Surprisingly to me there was no prison officer in the room. I was let in, the door was closed behind me and locked, and then another door was closed onto that door and it was locked too. A prison officer watched all four of these rooms from a window at the end, but I noticed that the guard at the door took an awful long time finding the right keys when it was time to let me out! E's face was a picture when I was let into the room - huge smiles all round. We hugged each other and then sat down. There was no guard to say we couldn't hug as I had expected. All he could say for quite some time was that he couldn't believe I was really there! He kept looking at me, looking at my hair, at my hands, at my clothes, my eyes etc. I asked him what he was doing and he said he had to take it all into his memory as he would never see me again, and he didn't want to forget. We talked for four hours, and after every conversation he said again "I just can't believe you are here, I can't believe you came all this way to visit me". I said that I had never imagined I'd visit either and he said "I bet you never thought you'd be sitting on death row in a room with four murderers". Gosh. He was right. I had never thought in my life I'd be in that situation. Across the length of the visit I met about 6 other men from E's cell block. They all knew about me and knew that E had been expecting my visit. They all shook my hand and asked me about Ireland, and what sort of music I liked, or what I thought of America. I tell you this, if you ever met any of them in a supermarket or a restaurant, or at your work, you would never ever guess that they were dangerous men who had taken innocent lives. They were all polite, intelligent, seemingly sane and rational. I sat and chatted with them all as if I had just met them in a bar or something!
· · · ·
▶ **What you need to do**:
**a.** Answer these questions about the prison visit passage, one per line:
(i) How long did the writer and E talk?
(ii) About how many other men from E's cell block did the writer meet?
(iii) What three things did those men ask the writer about?
**b.** Extend the prison visit passage by one paragraph that picks up right after its final sentence.
The listing that comes next has no connection to the prison visit passage.

▶ **Data extract**:
· · · ·
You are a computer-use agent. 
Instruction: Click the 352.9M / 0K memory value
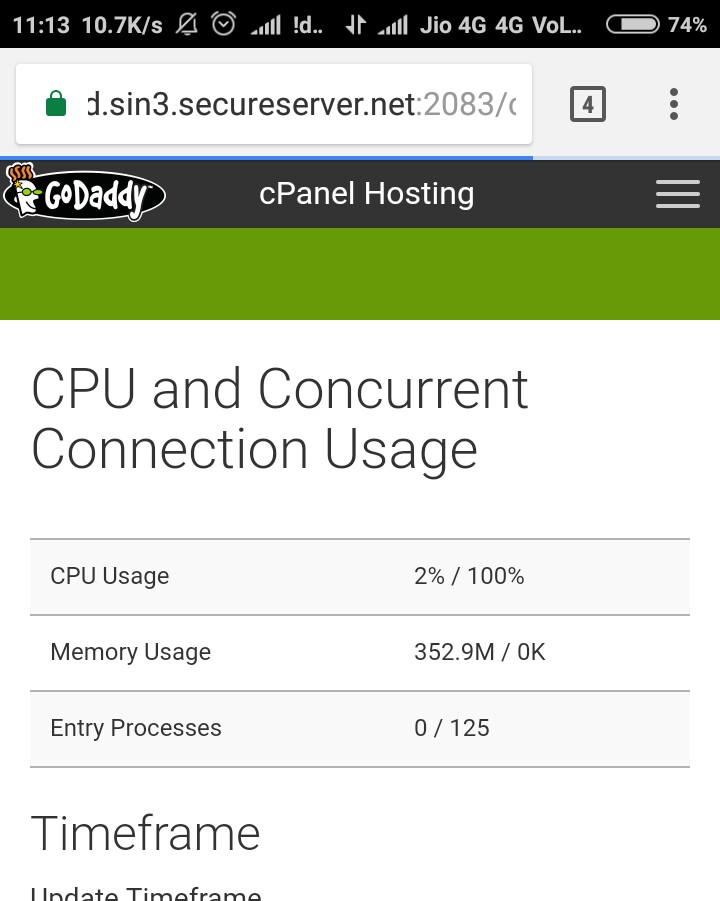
· · · ·
▶ **Written answers**:
**a.**
(i) Four hours.
(ii) About six.
(iii) Ireland, what sort of music the writer liked, and what the writer thought of America.

**b.**
I think this is my problem with the death penalty. These men, no doubt, were once dangerous and a threat to society, and maybe they still would be if they were let out. But most of these men will be kept in the prison for twenty years or more before being executed. And by the time their execution comes they are not the person they were when the crimes were committed. I don't believe in the slightest that people should be able to kill and get away with it. But what is the point of reforming someone, giving someone time to see the error of their ways, and then killing them anyway? I saw how E communicated with the prison guards. They were almost like friends. Laughing and joking together. He told them "this is the girl I was telling you about, who came all the way from Ireland to see me", and they talked to me and knew all about me. But yet these are the same men who will one day come to E's cell and walk him to the room where they will kill him.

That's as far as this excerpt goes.